CEE & Turkey

CASE STUDY: First International Residential Mortgage Backed Covered Bond in Turkey

As the first ever international residential mortgage covered bond in Turkey, Vakifbank’s €500mn issuance led the way for other Turkish banks to capitalise on this growing market and opened up new pools of liquidity for the institution.

Jun 27, 2016 // 2:48PM

Background

One of Vakifbank’s objectives was to access a cross-section of traditional European covered bond investors and emerging market credit investors in a bid to diversify its funding sources and open up new avenues of investments.

The bank issued its residential mortgage covered bond on 4 May 2016, eliciting a tremendous response from the market: the deal was oversubscribed by 6x within half an hour.

Transaction Breakdown

Vakifbank released initial price thoughts in the region of MS+280bp for the €500mn transaction on the morning of 4 May 2016, and was able to shave 30bp off the price on the back of strong demand from the market.

The orderbook was oversubscribed within 30 minutes of the start of the bookbuilding process, growing by €500mm every half an hour before a revised guidance of MS+265bp was released to the market at 10:15am London time.

By midday, orders had exceeded €3bn, which allowed the bank to tighten final spreads further to MS+250bp. The deal was finally priced at a yield of 2.578% paying a coupon of 2.375%, and carried a price of 99.059.

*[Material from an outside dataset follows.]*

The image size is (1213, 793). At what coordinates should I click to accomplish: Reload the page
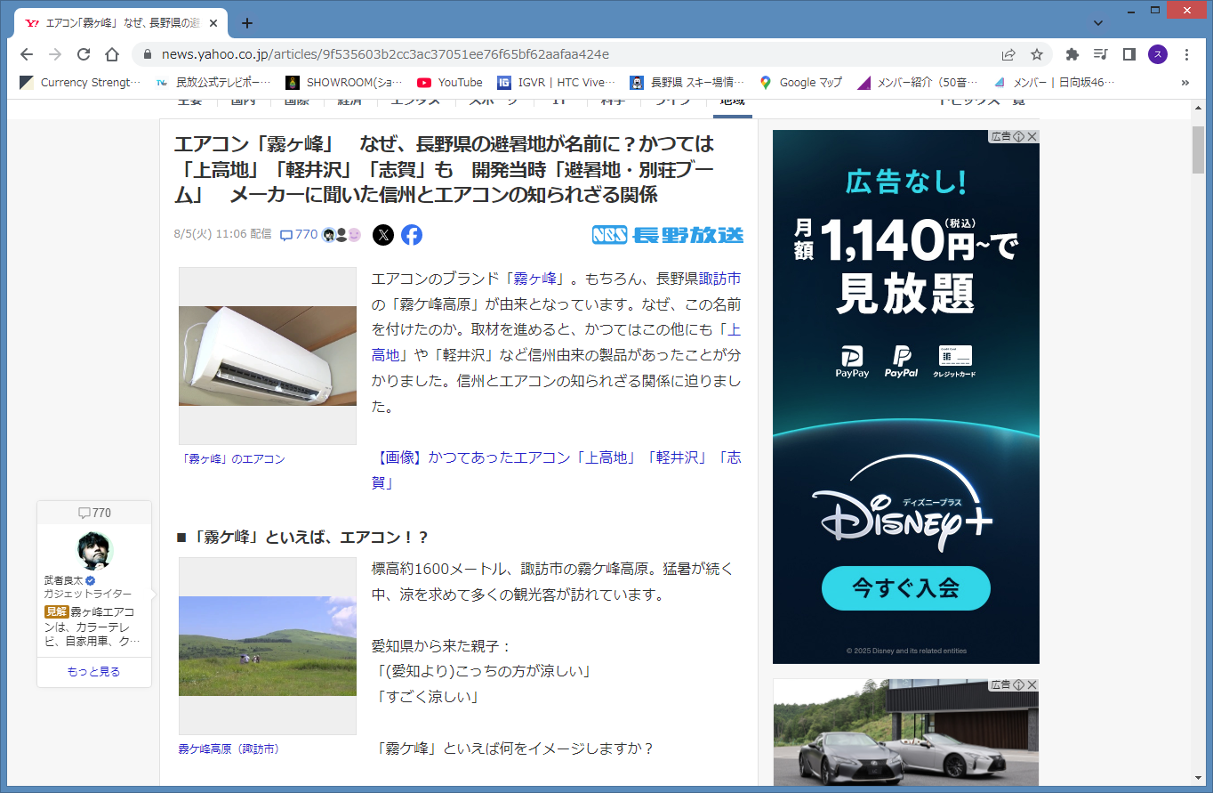pos(84,54)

The deal included a number of novel characteristics aimed to boost its appeal to investors. Among them was the inclusion of a USD-TRY swap embedded in the documentation, which helped reduce currency risk by transferring convertibility risk. This allowed the bond to be rated 3 notches above the sovereign (A3 by Moody's).

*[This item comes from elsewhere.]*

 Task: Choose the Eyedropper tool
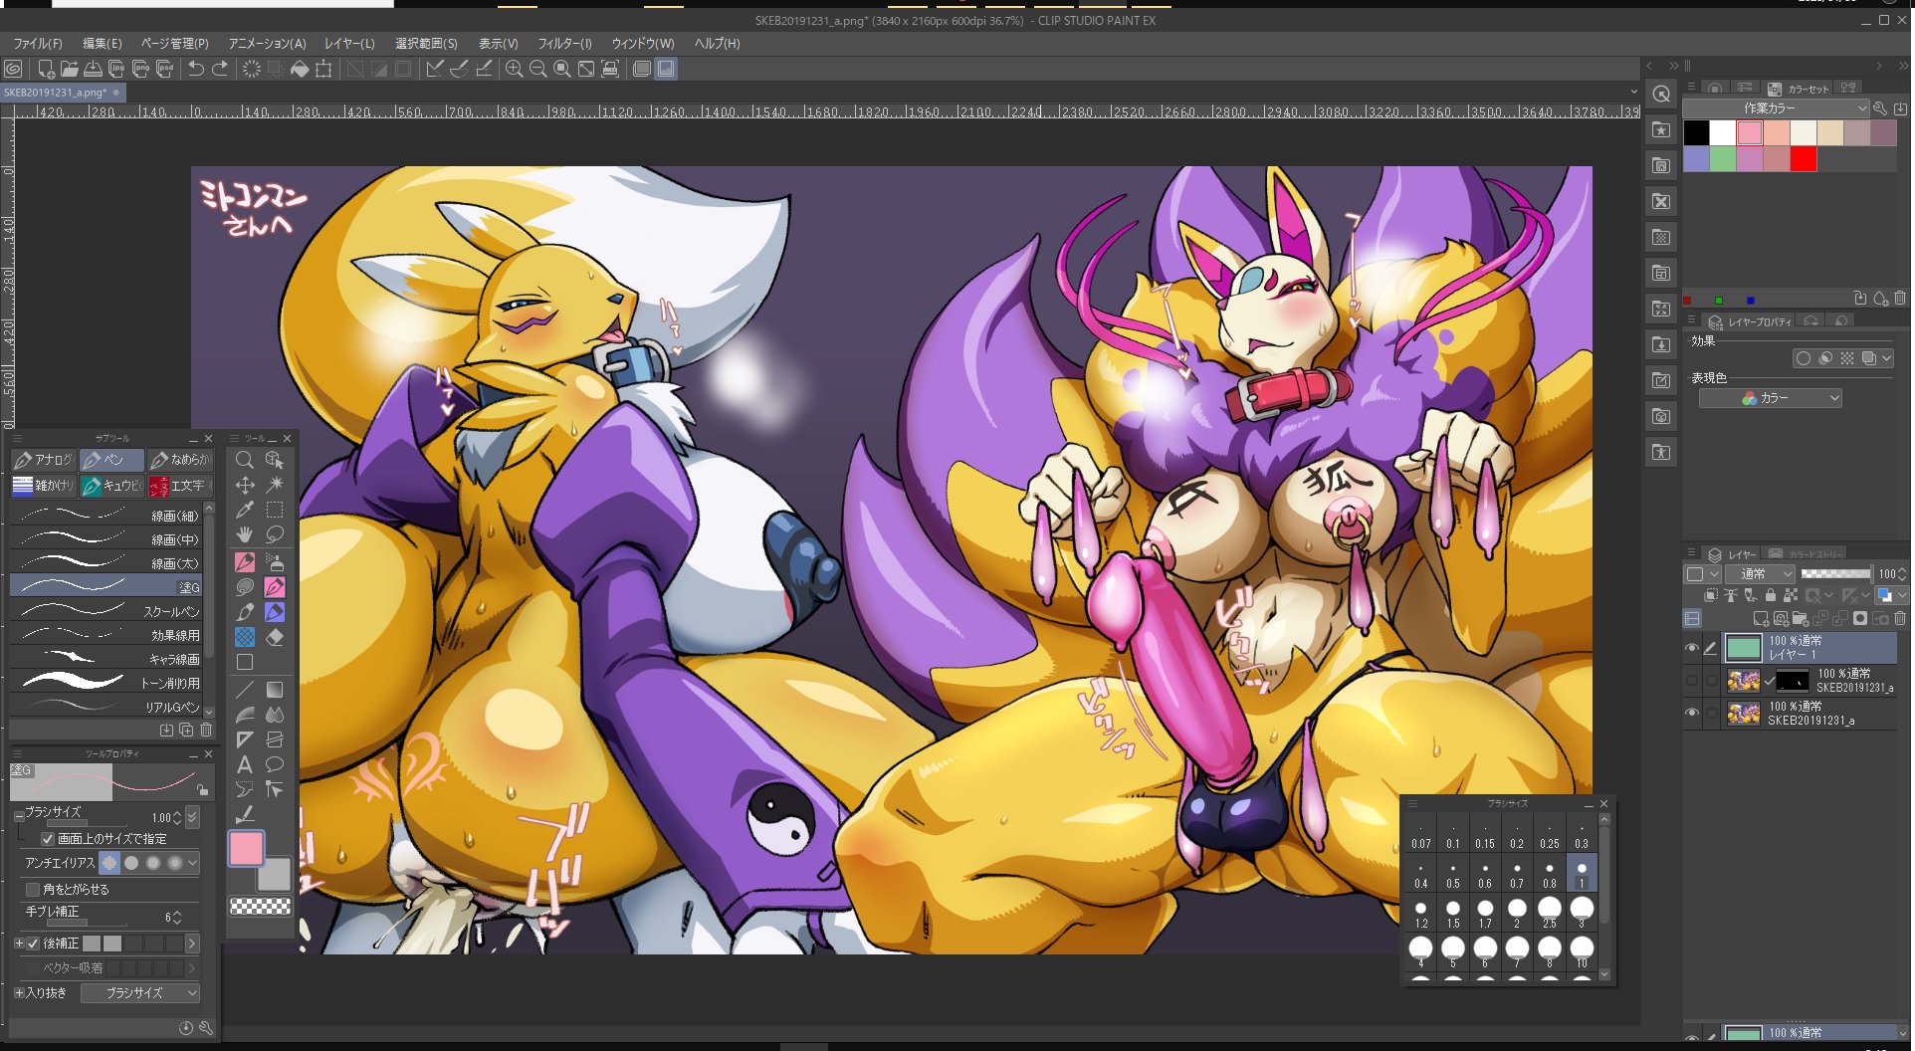pyautogui.click(x=245, y=511)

The deal saw the lowest yield ever achieved by a Turkish issuer in an international euro-denominated public transaction, and successfully helped Vakifbank access a broad cross-section of covered bond and emerging market investors, mostly based in Europe. About 41% of demand for the bond came from Germany and Austria; 26% from the UK; 10% from Europe; 8% from the Benelux region; and 15% from other regions. Roughly 69% of the bond was picked up by fund managers, with 14% being allocated to supranational institutions, 13% to banks, with the remainder being picked up by insurance companies and pension funds.